Exercise material
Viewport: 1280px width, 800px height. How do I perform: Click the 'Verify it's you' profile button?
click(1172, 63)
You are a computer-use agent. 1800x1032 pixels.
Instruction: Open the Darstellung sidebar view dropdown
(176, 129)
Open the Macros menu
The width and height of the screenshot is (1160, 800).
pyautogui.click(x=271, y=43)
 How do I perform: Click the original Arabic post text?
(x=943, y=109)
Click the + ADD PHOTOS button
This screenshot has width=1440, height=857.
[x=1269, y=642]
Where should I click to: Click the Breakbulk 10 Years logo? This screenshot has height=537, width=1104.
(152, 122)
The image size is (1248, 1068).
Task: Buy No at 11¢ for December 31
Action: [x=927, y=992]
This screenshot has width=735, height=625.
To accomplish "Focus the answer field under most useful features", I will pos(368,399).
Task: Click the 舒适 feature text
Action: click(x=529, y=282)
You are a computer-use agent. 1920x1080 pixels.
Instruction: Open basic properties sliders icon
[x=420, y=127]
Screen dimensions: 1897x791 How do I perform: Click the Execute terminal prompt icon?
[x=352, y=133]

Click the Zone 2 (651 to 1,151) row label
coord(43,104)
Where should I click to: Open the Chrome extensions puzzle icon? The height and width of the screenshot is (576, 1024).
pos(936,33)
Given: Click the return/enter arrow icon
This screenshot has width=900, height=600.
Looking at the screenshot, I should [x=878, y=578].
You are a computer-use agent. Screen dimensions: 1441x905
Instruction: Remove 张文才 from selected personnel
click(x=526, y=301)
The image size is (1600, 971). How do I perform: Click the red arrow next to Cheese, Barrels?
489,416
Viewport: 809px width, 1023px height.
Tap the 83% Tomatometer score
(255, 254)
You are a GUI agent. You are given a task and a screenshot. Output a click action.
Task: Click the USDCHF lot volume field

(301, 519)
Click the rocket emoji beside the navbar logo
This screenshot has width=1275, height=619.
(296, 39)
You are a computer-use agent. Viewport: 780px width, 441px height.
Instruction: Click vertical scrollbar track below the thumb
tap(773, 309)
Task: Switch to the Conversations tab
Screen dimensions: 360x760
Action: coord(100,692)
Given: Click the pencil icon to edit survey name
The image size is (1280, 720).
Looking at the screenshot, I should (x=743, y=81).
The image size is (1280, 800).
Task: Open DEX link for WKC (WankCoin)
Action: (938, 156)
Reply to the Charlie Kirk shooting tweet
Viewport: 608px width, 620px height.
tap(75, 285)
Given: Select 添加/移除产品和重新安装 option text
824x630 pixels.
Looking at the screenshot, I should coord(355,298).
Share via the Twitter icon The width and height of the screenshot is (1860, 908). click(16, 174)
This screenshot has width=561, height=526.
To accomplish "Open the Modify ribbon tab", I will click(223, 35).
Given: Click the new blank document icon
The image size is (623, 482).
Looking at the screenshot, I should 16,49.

Exercise directions
Using the data above, tally each line that contains "computer". Write only the total.

Response to the exercise
4